PsiH (codon optimised) is an enzyme derived from Psilocybe cubensis, which is involved in the metabolic biosynthesis of psilocybin from tryptophan. The coding sequence has been codon optimised for expression in Escherichia coli. It accepts tryptamine as a substrate to yield 4-hydroxytryptamine (Fig. 1). In a native state, PsiH is a 508 amino acid protein (57.5 kDa) with a theoretical pI of 5.94 calculated with the ExPASy ProtParam tool[2].
Heterologous expression of codon-optimised PsiH has been achieved in a IPTG-based induction system based on pCW-CYP26A. Following removal of the human cytochrome p450 2A6 from pCW-CYP26A to yield pUS381, codon-optimised PsiH was cloned into pUS381 to yield pUS383, which was then transformed into Escherichia coli BL21(DE3), co-transformed with chaperone plasmid pGro7 (Fig. 3).
A band consistent with expression of codon-optimised PsiH in cells induced with IPTG was observed on polyacrylamide gel electrophoresis (Fig. 4), however, these bands could not be confirmed by peptide mass fingerprinting.
As indole, when hydroxylated, is converted into indigo pigment through autoxidation[3], we sought to test whether codon-optimised PsiH, like many cytochrome p450 enzymes[4], could catalyse this reaction. We conducted an indole assay on pCW-CYP26A, pUS381, pUS382, and pUS383, but only observed the production of pigment in pCW-CYP26A (Fig. 5).
This result does not rule out the functionality of codon-optimised PsiH, as it is known that not all P450 enzymes catalyse the formation of indigo[4]. In order to confirm activity of PsiH, we conducted LC/MS on whole cell cultures of pUS382 that were provided with the codon-optimised PsiH substrate, tryptamine.
Retention time (min) | Signal/noise ratio | Measured m/z | Formula | Ion identity |
---|---|---|---|---|
0.57 | 5.8 | 271.0817 | C12H15O7 | unknown |
2.68 | 6.8 | 177.1023 | C10H13N2O | hydroxytryptamine |
5.47 | 26.5 | 161.1074 | C10H13N2 | tryptamine |
10.14 | 5.3 | 285.1335 | C14H21O6 | unknown |
10.14 | 5.3 | 285.1335 | C9H18N8OP | unknown |
Although we identified a hydroxytryptamine in the LC/MS results (Table 1), we could not confirm that this was due to the activity of PsiH, as we identified hydroxytryptamine in our tryptamine standards (Table 2).

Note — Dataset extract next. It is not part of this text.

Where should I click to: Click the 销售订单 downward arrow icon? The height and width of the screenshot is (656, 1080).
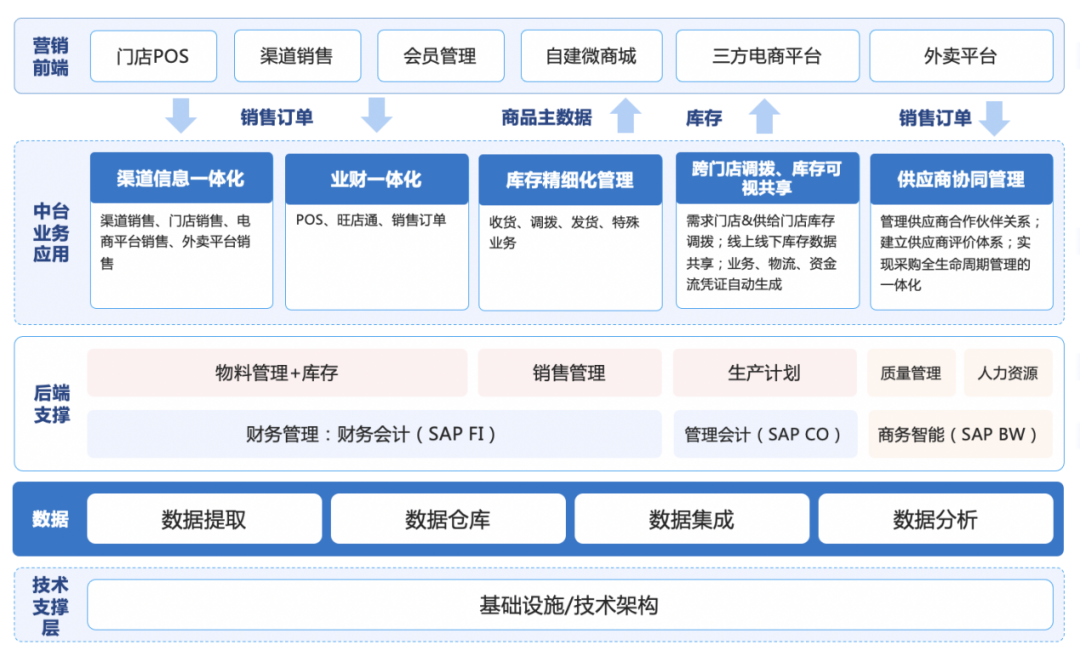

2.62 | 3.3 | 177.1023 | C10H13N2O | hydroxytryptamine |
4.24 | 38.2 | 161.1075 | C10H13N2 | tryptamine |
We could not confirm the isomeric form of the hydroxytryptamine in this sample, but we speculate that it may be present in the standard due to autoxidation of tryptamine.
Sequence and Features
- 10COMPATIBLE WITH RFC[10]
- 12COMPATIBLE WITH RFC[12]
- 21COMPATIBLE WITH RFC[21]
- 23COMPATIBLE WITH RFC[23]
- 25COMPATIBLE WITH RFC[25]
- 1000COMPATIBLE WITH RFC[1000]
References
- ↑ Fricke, J., Blei, F. & Hoffmeister, D. Enzymatic Synthesis of Psilocybin. Angew Chem Int Ed Engl 56, 12352-12355 (2017).
- ↑ Artimo, P. et al. ExPASy: SIB bioinformatics resource portal. Nucleic Acids Res 40, W597-603 (2012).
- ↑ Banoglu, E., Jha, G.G. & King, R.S. Hepatic microsomal metabolism of indole to indoxyl, a precursor of indoxyl sulfate. Eur J Drug Metab Pharmacokinet 26, 235-40 (2001).
- ↑ 4.0 4.1 Gillam, E.M. & Guengerich, F.P. Exploiting the versatility of human cytochrome P450 enzymes: the promise of blue roses from biotechnology. IUBMB Life 52, 271-7 (2001).